• **PROBLEM**
Quote the part of the North Carolina teacher pay article that begins at "The school board's top" and ends after "from the state.", copying it word for word.

++++ TEXT SEGMENT

School board members debated this week whether to request a specific amount, as Superintendent of Public Instruction June Atkinson did recently when she asked lawmakers for a 10 percent raise for teachers. She has predicted that lawmakers will give teachers the largest salary increase in a decade because it is an election year.

Instead, board members decided to focus on how North Carolina ranks against other states. They want North Carolina public schools to become No. 1 in the Southeast for teacher salaries. North Carolina is currently ranked 11th out of 12 states in the region, according to state education leaders.

It's unclear how much of an increase it would take to become No. 1. Philip Price, chief financial officer for the state Department of Public Instruction, said it "will take some time to determine that percentage," adding that "we are starting that process now."

Legislators have raised teacher pay in each of the past two years, focusing on early-career educators. North Carolina ranked 47th in the country for average salaries for public school teachers, according to recent estimates by the National Education Association, the nation's largest teachers union.

A first-year teacher with a bachelor's degree and no special certifications makes $35,000, while 20-year veterans make $46,500 a year, state records show.

During budget discussions this week, state school board Vice Chairman A.L. "Buddy" Collins urged board members to be "reasonable in the requests we're making," adding, "I think this discussion is becoming a wish list."

Christine Fitch, a local board of education adviser, pushed back, saying, "It's not a wish list. It's a needs list."

"If you don't ask for it, you'll never get it," she said.

The school board's top budget priorities total more than $200 million in extra funding requests, not including teacher raises, which have yet to be calculated. A 1 percent salary increase across the board, for example, would cost $50.1 million. This year, North Carolina public schools received more than $8.5 billion in funding from the state.

The school board's other top budget priorities include:

Digital learning

  • $57 million for textbooks and digital resources
  • $25 million for classroom technology
  • $6 million to make the Home Base system free for all schools. Teachers use Home Base to access student data and teaching resources. Students use it to access assignments, grades and activities. Parents use it to view their children’s attendance and grades. Administrators use it to monitor data about students and teachers in their schools.
  • $3 million nonrecurring and $2 million recurring funds to support upgrades to the Uniform Education Reporting System.

++++++++
++++ STORED DATA

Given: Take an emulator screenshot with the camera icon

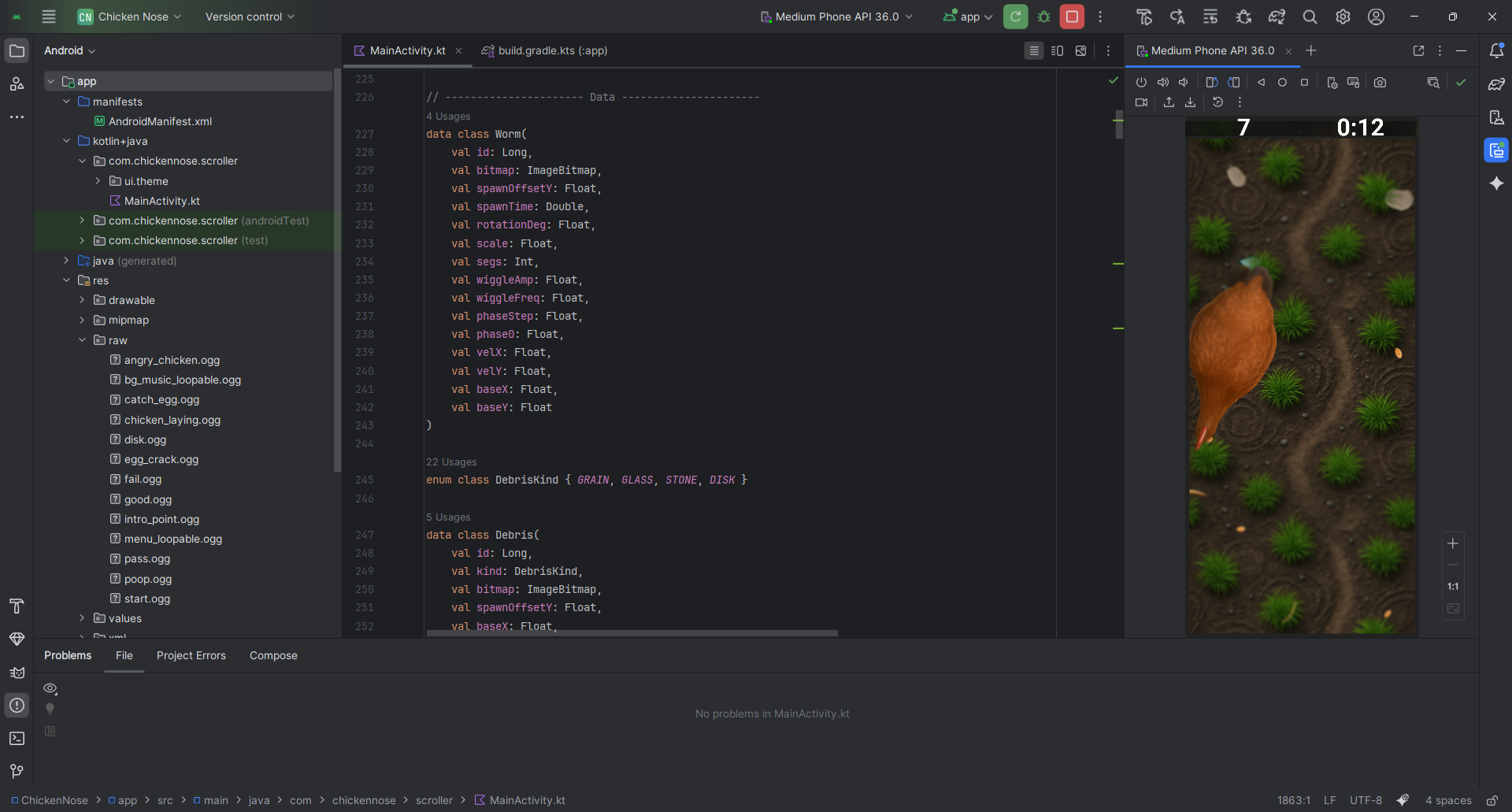Looking at the screenshot, I should click(1380, 83).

++++++++

• **SOLUTION**
The school board's top budget priorities total more than $200 million in extra funding requests, not including teacher raises, which have yet to be calculated. A 1 percent salary increase across the board, for example, would cost $50.1 million. This year, North Carolina public schools received more than $8.5 billion in funding from the state.